Prompt: Update the lines from the one containing "Viewport: 1360px width, 768px height." through the one containing "will (x=378, y=110).", both included, by changing "Viewport" to "Screen size" and leaving everything else unchanged.

Dataset excerpts:
----
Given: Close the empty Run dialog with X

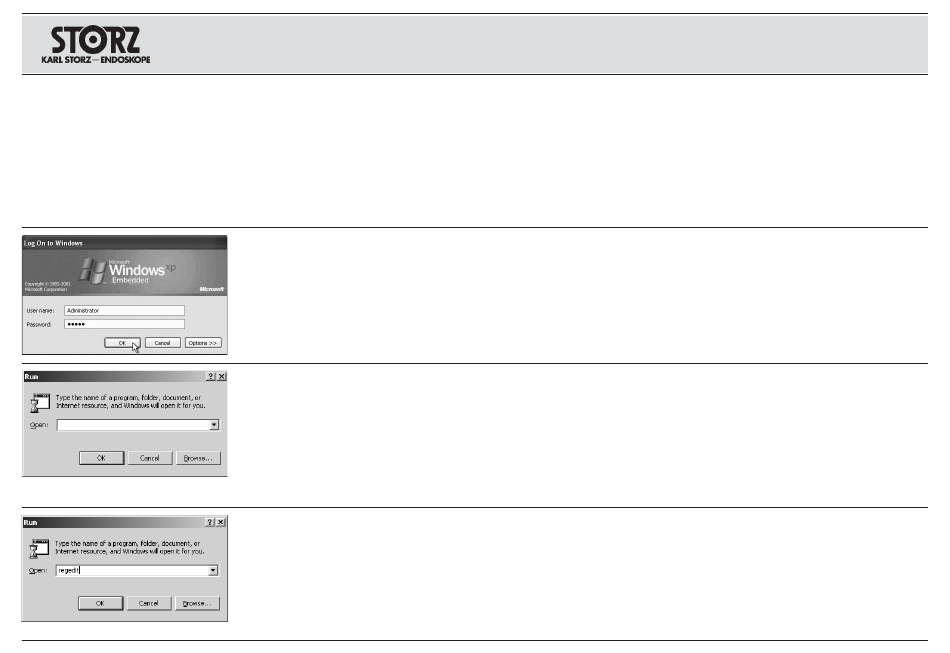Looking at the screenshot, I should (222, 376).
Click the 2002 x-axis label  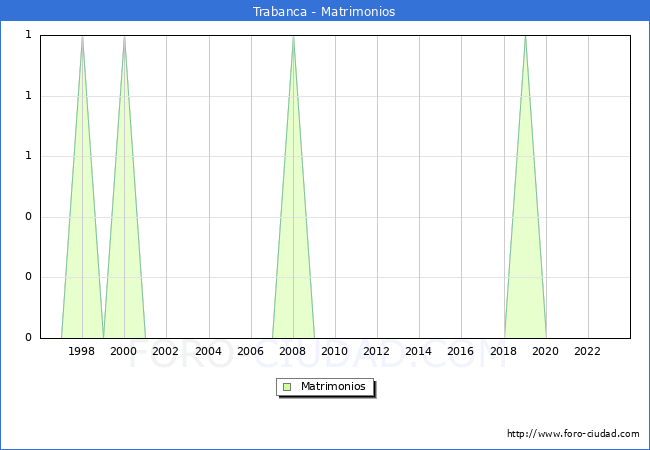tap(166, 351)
----
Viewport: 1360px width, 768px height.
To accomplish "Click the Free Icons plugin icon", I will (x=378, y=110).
----
Solution to the exercise:
Screen size: 1360px width, 768px height.
To accomplish "Click the Free Icons plugin icon", I will (x=378, y=110).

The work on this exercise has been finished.